▶ Input material:
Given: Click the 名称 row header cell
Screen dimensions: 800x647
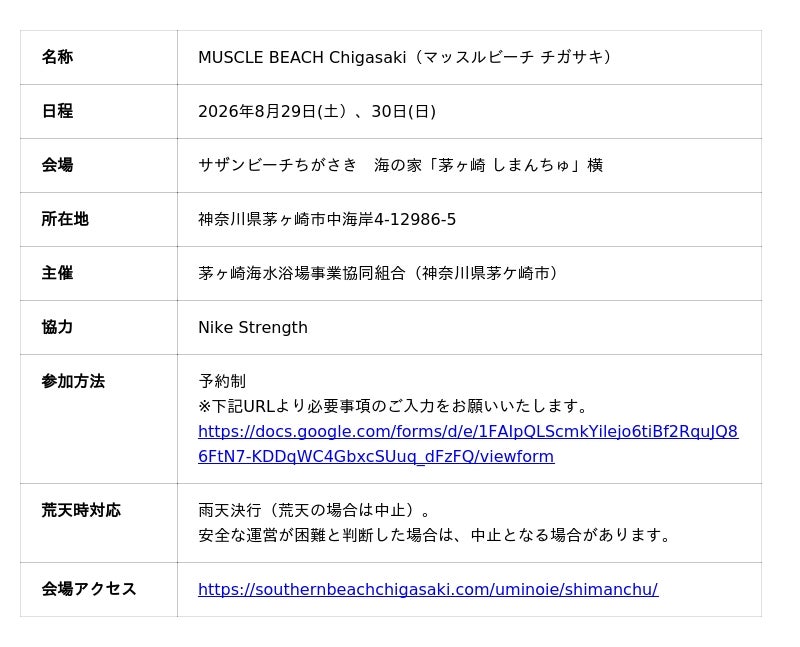Looking at the screenshot, I should (x=99, y=57).
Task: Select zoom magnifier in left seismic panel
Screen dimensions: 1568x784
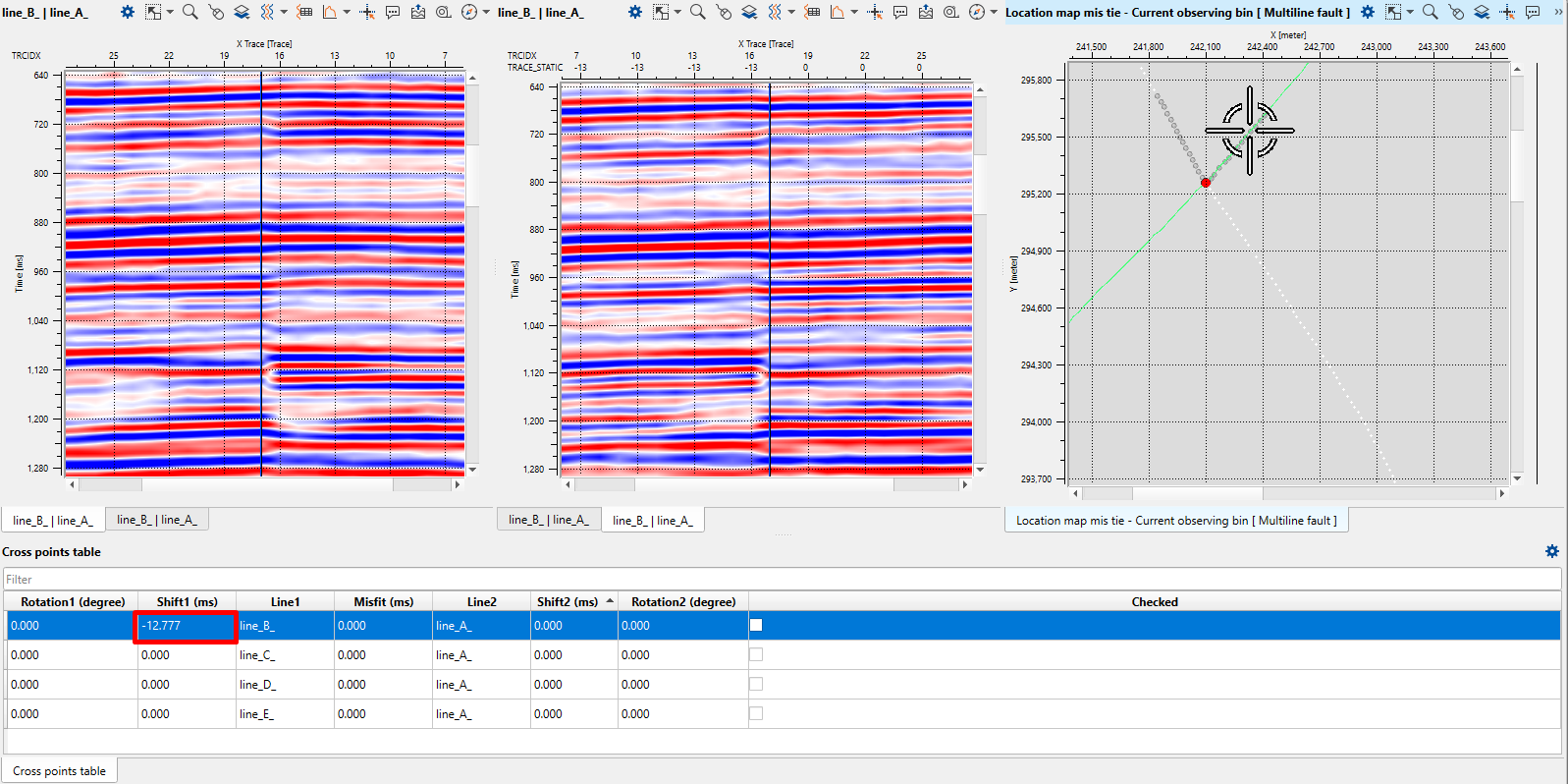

▶ Description of the task:
Could you set down the records above exactly, skipping any picture?

▶ Response to this task:
Given: Click the 名称 row header cell
Screen dimensions: 800x647
Looking at the screenshot, I should (x=99, y=57).
Task: Select zoom magnifier in left seismic panel
Screen dimensions: 1568x784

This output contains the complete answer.